Suppose that the file in question is a CSV file that can be split and we have, 
say, five concurrent readers, each reading 50K records.  Two readers read the 
nulls and shuffle these to other nodes. Three readers read the Varchars and 
shuffle the data to other nodes. The receiving nodes sees, effectively, a 
random arrival of data: some start with Varchar, followed by null, some the 
other way around. Again, we could write code to merge these types in each 
receiver.

But, if we scale up the file, we may find that some receivers go many batches 
of nulls before they see a Varchar, which pushes the problem up the DAG, 
eventually to the client, as described above.

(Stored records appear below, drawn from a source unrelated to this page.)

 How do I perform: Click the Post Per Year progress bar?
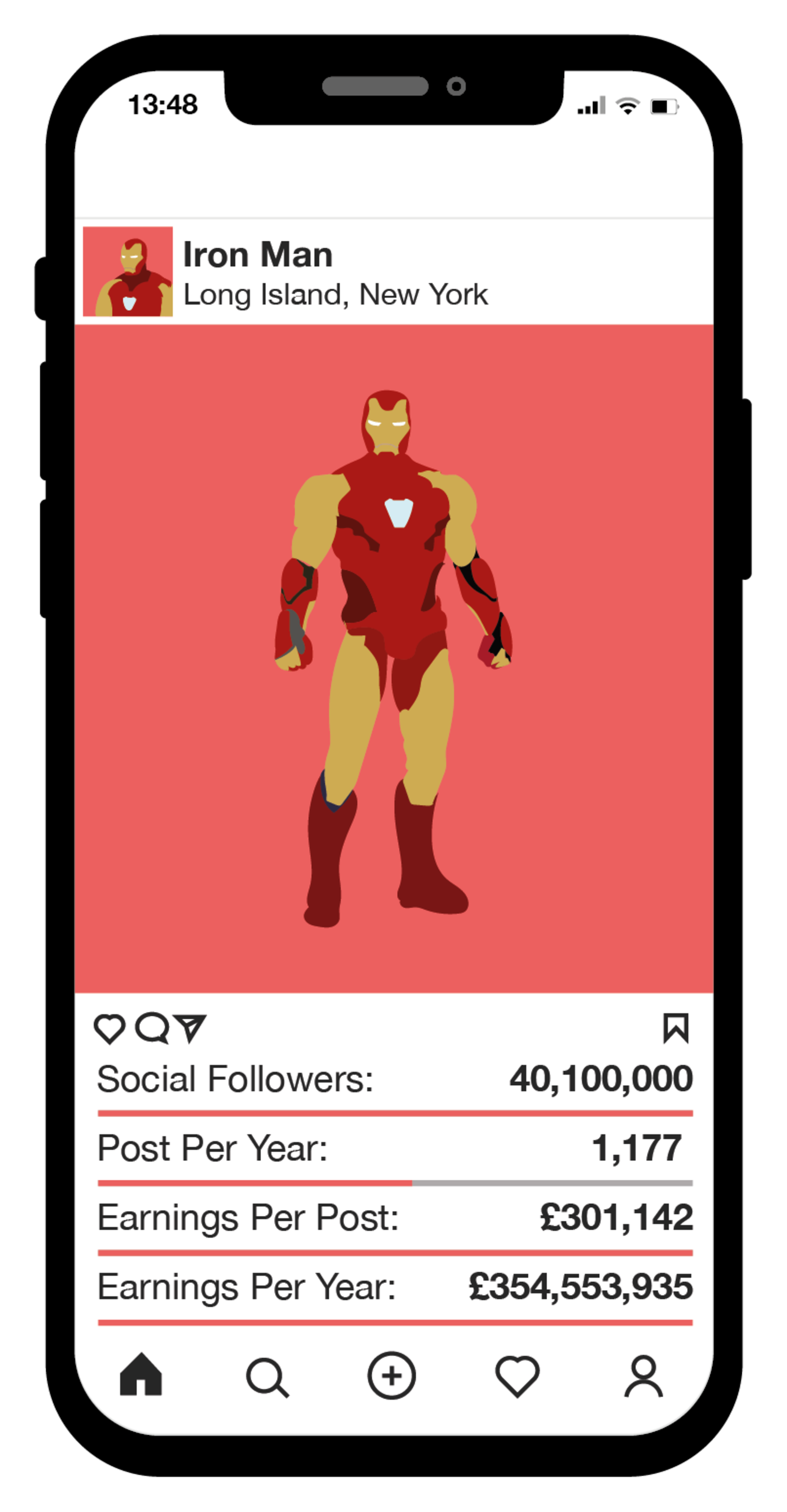click(395, 1182)
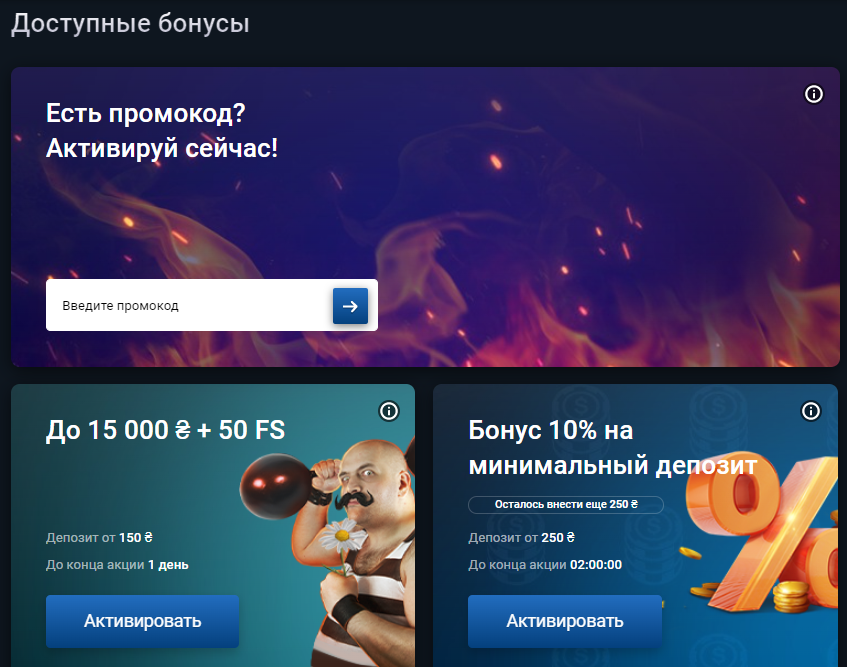Click 'Осталось внести еще 250 ₴' badge
The width and height of the screenshot is (847, 667).
tap(566, 504)
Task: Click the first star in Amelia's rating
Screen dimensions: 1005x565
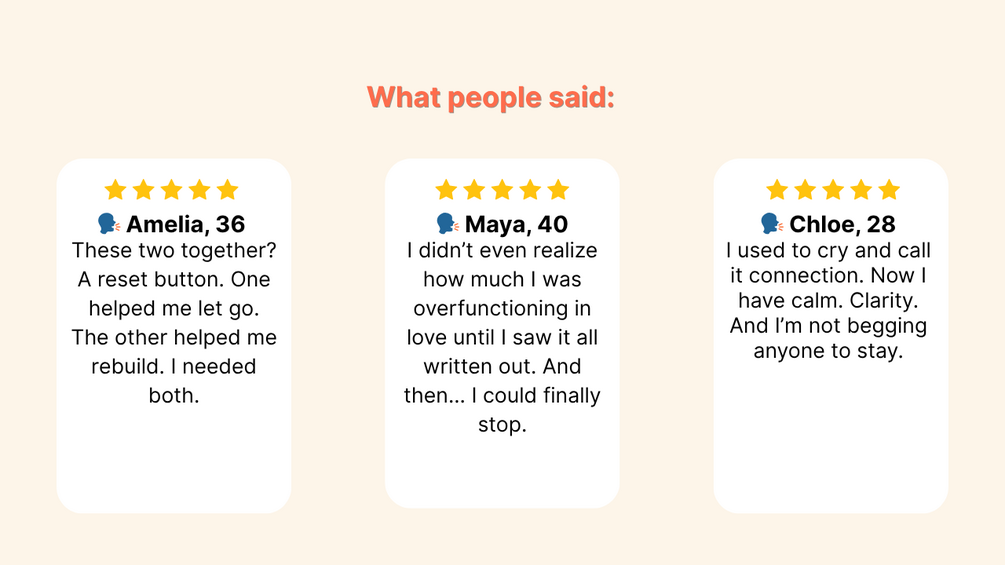Action: [115, 190]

We seem to be forced into the conclusion that the only solution is to predict 
the future (so we know to use the Varchar in the reader, even when we see nulls 
from the file). The only way to do that (without access to time travel) is for 
metadata to tell us that, "data for this column, when it eventually appears, 
will be Varchar."

Does this make sense? Are we overlooking an alternative solution?

Thanks,
- Paul

 

    On Tuesday, August 21, 2018, 3:45:55 PM PDT, Chris Cunningham 
<cunningham...@gmail.com> wrote:  
 
 Hi.  Mostly off topic, but reading about this issue has finally prompted a
response.

On Wed, Aug 15, 2018 at 5:46 PM Paul Rogers <par0...@yahoo.com.invalid>
wrote:
<snip>

> If we provide schema hints ("field x, when it appears, will be a Double"),
> then Drill need not fight with the problem that the data will be Double in
> some files, Nullable Int in others. The schema hint removes the ambiguity.
>
</snip>

How hard would it be to have drill 'fix' the null Int problem by just
noting it is nullable with no other type information assumed until it
encounters that type, and then require that type from then on?  If an
entire file has only null's, then it doesn't define the field at all - only
files that have the type define the field, and then when they are combined
later, IF there are conflicting non-Null fields will the error be thrown?